## [PROBLEMS TO WORK ON]
[a] Rewrite the HMS Taku passage starting at "- Propulsion: 2" and ending at "scrapped in 1916.", putting "depot ship" in place of "tender".
[b] Carry on writing the HMS Taku passage from the point where it stops.

## [GIVEN PASSAGE]

General characteristics
- Type: Destroyer
- Displacement: Normal: 280 long tons (284 t); Full load: 305 long tons (310 t);
- Length: 193 ft 6 in (58.98 m)
- Beam: 20 ft 0 in (6.10 m)
- Draft: 6 ft 6 in (1.98 m)
- Installed power: 6,000 ihp (4,500 kW)
- Propulsion: 2 × engines; 4 × boilers; 2 × propellers;
- Speed: 32 knots (59 km/h; 37 mph)
- Armament: 6 × 3-pounder guns; 2 × 18 in (457 mm) torpedo tubes;

= HMS Taku (1900) =

Destroyer of the British and Chinese Navies

HMS Taku was a captured by the Royal Navy during the Battle of the Taku Forts in the Boxer Rebellion. The destroyer was built by the Qing Dynasty as Hai Lung as part of an effort to rebuild the Navy following the First Sino-Japanese War. She reached China in 1899, captured by the British in 1900, and operated off Hong Kong as a tender until she was scrapped in 1916.

== Design and development ==
During the First Sino-Japanese War, the Beiyang Fleet of the Qing dynasty suffered heavy losses and was unable to resist Japanese offensives. All but one ship was destroyed, and the Dynasty began to rebuilt the fleet by purchasing new ships aboard in 1894 despite a lack of funds. In 1896, four torpedo boat destroyers were ordered from the Schichau-Werke shipyard in Germany. The Hai Lung-class destroyers—named Hai Lung, Hai Hua, Hai Ching, and Hai Hse—had a length between perpendiculars of 58.98 m, a beam of 6.10 m, and a draught of 1.98 m. They displaced 280 LT at normal load and 305 LT at full load, and carried a complement of either 50 or 57. Propulsion was provided by two propellers powered by two triple-expansion steam engines supplied by four Schichau-Thornycroft water-tube boilers, which developed 6000 ihp and gave the ships a designed top speed of 32 kn. The destroyers carried approximately 67 LT of coal that enabled a range of 3000 mi at a cruising speed of 12 kn. Armament consisted of six 3-pounder guns mounted on the broadside on the bow, midship, and stern along with two single 18 in torpedo tubes mounted in front and behind the second funnel. The designs also featured a steel hull, ram on the bow, and two slender funnels.

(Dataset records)
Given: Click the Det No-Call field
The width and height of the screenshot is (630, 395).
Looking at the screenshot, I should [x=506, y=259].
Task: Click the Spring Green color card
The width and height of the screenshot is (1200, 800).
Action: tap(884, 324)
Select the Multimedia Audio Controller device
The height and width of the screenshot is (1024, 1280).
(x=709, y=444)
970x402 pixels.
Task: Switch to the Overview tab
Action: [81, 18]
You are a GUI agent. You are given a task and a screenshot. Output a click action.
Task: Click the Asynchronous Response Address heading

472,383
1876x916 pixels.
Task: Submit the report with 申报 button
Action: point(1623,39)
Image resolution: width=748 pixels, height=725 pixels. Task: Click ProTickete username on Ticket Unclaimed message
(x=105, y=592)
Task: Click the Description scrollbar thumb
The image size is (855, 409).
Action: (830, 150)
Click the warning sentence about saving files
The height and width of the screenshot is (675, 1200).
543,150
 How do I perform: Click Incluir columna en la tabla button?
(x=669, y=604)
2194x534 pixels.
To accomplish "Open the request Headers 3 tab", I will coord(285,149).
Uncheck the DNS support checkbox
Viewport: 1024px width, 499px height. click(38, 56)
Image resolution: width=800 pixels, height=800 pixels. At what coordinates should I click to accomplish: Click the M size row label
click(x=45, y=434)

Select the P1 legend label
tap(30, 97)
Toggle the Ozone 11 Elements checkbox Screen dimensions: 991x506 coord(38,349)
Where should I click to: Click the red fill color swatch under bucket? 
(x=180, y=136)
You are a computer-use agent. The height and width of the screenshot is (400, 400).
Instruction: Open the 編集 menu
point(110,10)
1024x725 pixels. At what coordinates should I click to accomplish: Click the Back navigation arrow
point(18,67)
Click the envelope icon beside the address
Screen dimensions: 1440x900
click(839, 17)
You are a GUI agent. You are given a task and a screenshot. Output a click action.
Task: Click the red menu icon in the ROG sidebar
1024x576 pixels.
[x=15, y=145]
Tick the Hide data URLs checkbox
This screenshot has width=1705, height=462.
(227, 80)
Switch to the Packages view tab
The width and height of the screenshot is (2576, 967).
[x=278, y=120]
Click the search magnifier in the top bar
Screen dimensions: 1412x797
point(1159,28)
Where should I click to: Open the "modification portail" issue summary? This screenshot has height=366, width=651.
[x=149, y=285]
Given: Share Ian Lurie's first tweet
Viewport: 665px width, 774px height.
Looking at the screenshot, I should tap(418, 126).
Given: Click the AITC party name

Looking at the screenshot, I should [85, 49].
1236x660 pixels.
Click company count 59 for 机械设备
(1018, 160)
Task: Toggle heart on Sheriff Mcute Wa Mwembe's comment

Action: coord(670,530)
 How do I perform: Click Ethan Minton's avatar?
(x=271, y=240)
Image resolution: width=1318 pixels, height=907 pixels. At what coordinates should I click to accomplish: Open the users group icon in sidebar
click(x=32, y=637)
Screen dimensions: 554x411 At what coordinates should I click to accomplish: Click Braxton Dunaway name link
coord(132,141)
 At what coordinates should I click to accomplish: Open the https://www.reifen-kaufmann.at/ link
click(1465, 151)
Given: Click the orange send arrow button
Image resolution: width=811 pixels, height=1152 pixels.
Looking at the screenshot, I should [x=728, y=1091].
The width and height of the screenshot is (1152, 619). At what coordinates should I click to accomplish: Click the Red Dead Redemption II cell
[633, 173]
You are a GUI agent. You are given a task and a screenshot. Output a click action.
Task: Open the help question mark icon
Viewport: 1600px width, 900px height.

## [ANSWER LIST]
[a]
- Propulsion: 2 × engines; 4 × boilers; 2 × propellers;
- Speed: 32 knots (59 km/h; 37 mph)
- Armament: 6 × 3-pounder guns; 2 × 18 in (457 mm) torpedo tubes;

= HMS Taku (1900) =

Destroyer of the British and Chinese Navies

HMS Taku was a captured by the Royal Navy during the Battle of the Taku Forts in the Boxer Rebellion. The destroyer was built by the Qing Dynasty as Hai Lung as part of an effort to rebuild the Navy following the First Sino-Japanese War. She reached China in 1899, captured by the British in 1900, and operated off Hong Kong as a depot ship until she was scrapped in 1916.

[b]
== Service history ==

=== Chinese service ===
Progress on the destroyers was slow, but they were finished and launched in late 1898. Due to the winter, delivery of the destroyers were delayed until 1899. Once in China, the ships were assigned to the rebuilt Beiyang Fleet off Taku. During the Boxer Rebellion, the four ships were moored at the Taku Dockyards when an Eight-Nation Alliance fleet arrived to relieve Peking and crush the rebellion. The allied forces were ordered to attack enemy forces that directly opposed then and saw the torpedo boats prepare to get underway. In the opening stage of the Battle of the Taku Forts on 17 June 1900, British destroyers and led by Roger Keyes were dispatched to seize the ships. At 2 in the morning, each destroyer towed a whaleboat, both loaded with 13 men, down the Peiho River. The four British vessels each targeted one of the destroyers as they pulled alongside. After a brief engagement, the Chinese crew was routed and the four destroyers were captured.

=== British service ===
After the Battle of the Taku Forts, the captured Hai Lung-class destroyers were renamed Taku and distributed among the French, Russian, British, and German navies. Hai Lung was commissioned into the Royal Navy as HMS Taku and towed by HMS Fame to Hong Kong. The British were concerned that German-built destroyers had a top speed as high as 35 kn, but discovered the light and weak construction of Taku limited her practicality and was inferior to British designs. As a result, she was used as a tender ship at the Royal Navy's base in Hong Kong. The destroyer was sold off on 25 October 1916 at Hong Kong and scrapped.